Jeździec znikąd (reż. Gore Verbinski, 2013)
Tonto (Johnny Depp) to Indianin
wywodzący się z plemienia Komanczów. Pewnego dnia ratuje życie stróżowi prawa,
Johnowi Reidowi (Armie Hammer), którego wszyscy towarzysze zostali zamordowani
przez bandytów. Reid pragnie pomścić ich śmierć. Po powrocie do zdrowia, jako
zamaskowany mściciel, postanawia sam wymierzyć sprawiedliwość zabójcom swoich
przyjaciół. Z pomocą spieszy mu tajemniczy Indianin (źródło: Filmweb.pl).
Bardzo ciężko ocenić Jeźdźca znikąd w sposób jednoznaczny. Bo choć film ma stosunkowo ciekawą fabułę i momentami jest nawet zabawny, to zupełnie nie przypomina filmu przygodowego, a wręcz przeciwnie – satyrę tego gatunku filmowego. Bez wątpienia warto zwrócić uwagę na wszystkie sceny szalonych pościgów (btw, czy tylko mi sceny w pociągu skojarzyły się ze Skyfall?), gdyż pod względem efektów specjalnych Jeździec znikąd robi naprawdę duże wrażenie. Ku niezadowoleniu twórców filmowych, dzieło nie zostało zbyt dobrze przyjęte przez widzów i dlatego okrzyknięto je nawet mianem „klapy roku” (a przecież film kosztował producentów aż 215 milionów dolarów!). Co jest przyczyną porażki? Być może zaangażowanie do głównej roli Johnny’ego Deppa, który znudził się już widzom w roli szaleńca i freaka. Przyznaję, że osobiście mam już dosyć oglądania na ekranie kapitana Jacka Sparrowa, a niestety Depp od dłuższego czasu nie potrafi wcielić się w inną postać. Zmęczenie materiału? Zdecydowanie tak. Kolejną przyczyną finansowej klapy najnowszej produkcji Disneya może też być poplątanie z pomieszaniem, gdyż w Jeźdźcu znikąd możemy zobaczyć naprawdę wszystko – od magicznego rumaka począwszy, na duchach i legendach kończąc. Sam finał filmu jest tak pastiszowy i absurdalny, że niemal przecierałem oczy ze zdumienia. Ani trochę nie dziwię się, że film nie zdobył uznania widzów. Takim „hitom” mówię stanowcze NIE, ode mnie słabe 4/10.

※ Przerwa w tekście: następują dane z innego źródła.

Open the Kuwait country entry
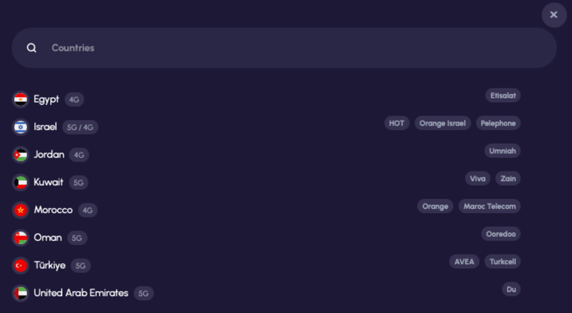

Przelotni kochankowie (reż. Pedro Almodovar, 2013)
Tym razem Almodovar zabiera
widzów na pokład samolotu pasażerskiego z Madrytu do Meksyku. Z powodu
technicznej usterki, bezpieczeństwo pasażerów znajdujących się na
pokładzie zostaje zagrożone. Doświadczeni piloci robią wszystko,
by znaleźć rozwiązanie tej trudnej sytuacji. Personel pokładowy bez reszty
poświęca swe ciała i dusze, by w każdy możliwy sposób uprzyjemnić podróż
pasażerom. Okazuje się, że życie w chmurach jest tak samo skomplikowane jak na
ziemi, a przyczyny problemów są zawsze te same: seks i
śmierć… (źródło: Filmweb.pl).
Pewnie narażę się sporej rzeszy osób odwiedzających tego bloga, ale ja naprawdę nie pojmuję fenomenu Almodovara. Właściwie żaden z jego filmów mnie nie zachwycił, a jedynym, który mi się podobał, był Skóra, w której żyję. Według mnie wszystkie filmy tego reżysera są nienaturalne, a wręcz wydają mi się na swój sposób przekłamane. Przelotni kochankowie mieli rozbawić mnie do łez, a tymczasem na mojej twarzy po seansie pozostał jedynie grymas zniesmaczenia i zawiedzenia. Wielka szkoda, bo na ekranie pojawia się kilka ciekawych postaci i całą historię można było poprowadzić w naprawdę dobrym kierunku. Niestety, w Hiszpanii musi naprawdę panować wielki kryzys, skoro nawet filmy tamtejszej produkcji okazują się być tak marne. Jedna jedyna scena, która mnie rozbawiła, to taniec stewardów do piosenki „I’m so excited”, ale przecież to wszyscy mogli zobaczyć już w zapowiedzi do filmu. A może po prostu mam zakodowane w genach uprzedzenie do Almodovara? No nic, mówi się trudno i żyje się dalej. Muszę być szczery sam ze sobą, w związku z czym film oceniam maksymalnie na 3/10. Nie polecam.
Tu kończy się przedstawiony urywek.